» TASK OBJECTIVE: Using the entries that follow, write out the line containing "Switch to adding an existing source", the line containing "Screen dimensions: 726x651", and every line between them, exactly and nothing else.

» RECORDS TO PROCESS:
......
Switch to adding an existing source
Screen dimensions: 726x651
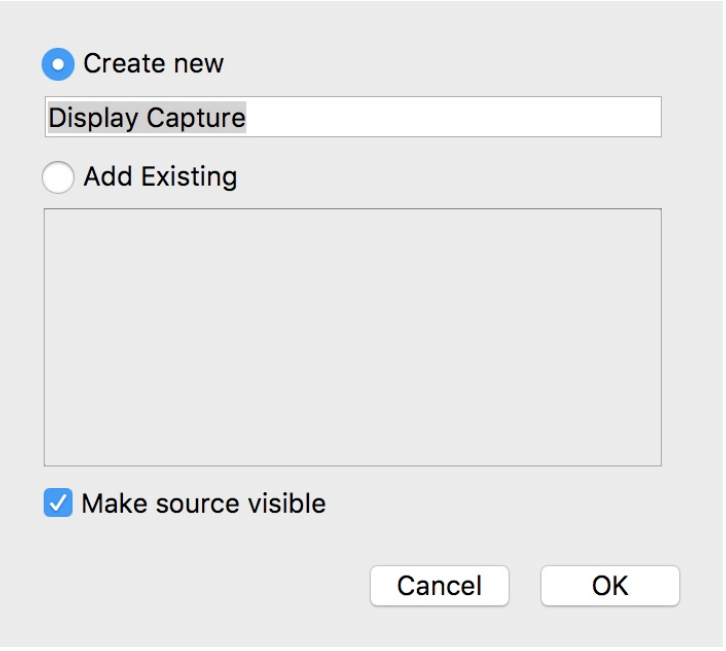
......
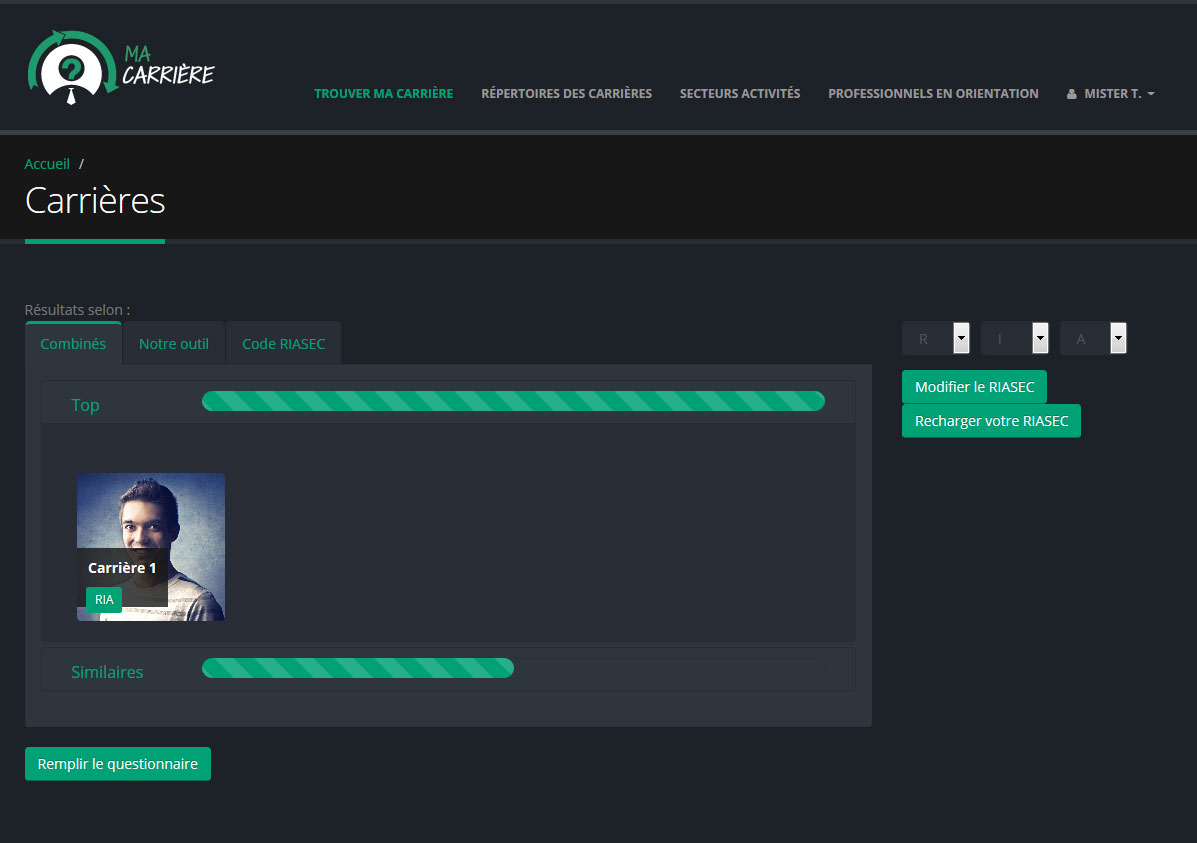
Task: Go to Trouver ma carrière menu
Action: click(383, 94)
......
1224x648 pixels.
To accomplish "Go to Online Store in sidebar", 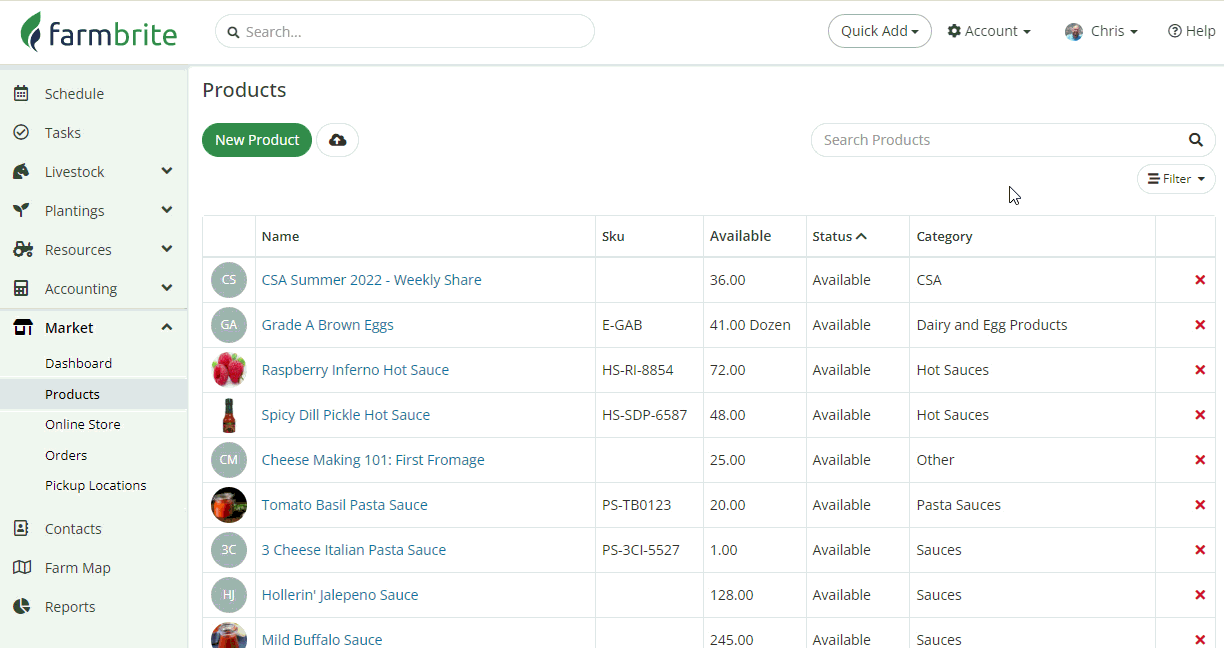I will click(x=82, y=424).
......
» SOLUTION TO THIS EXERCISE:
Switch to adding an existing source
Screen dimensions: 726x651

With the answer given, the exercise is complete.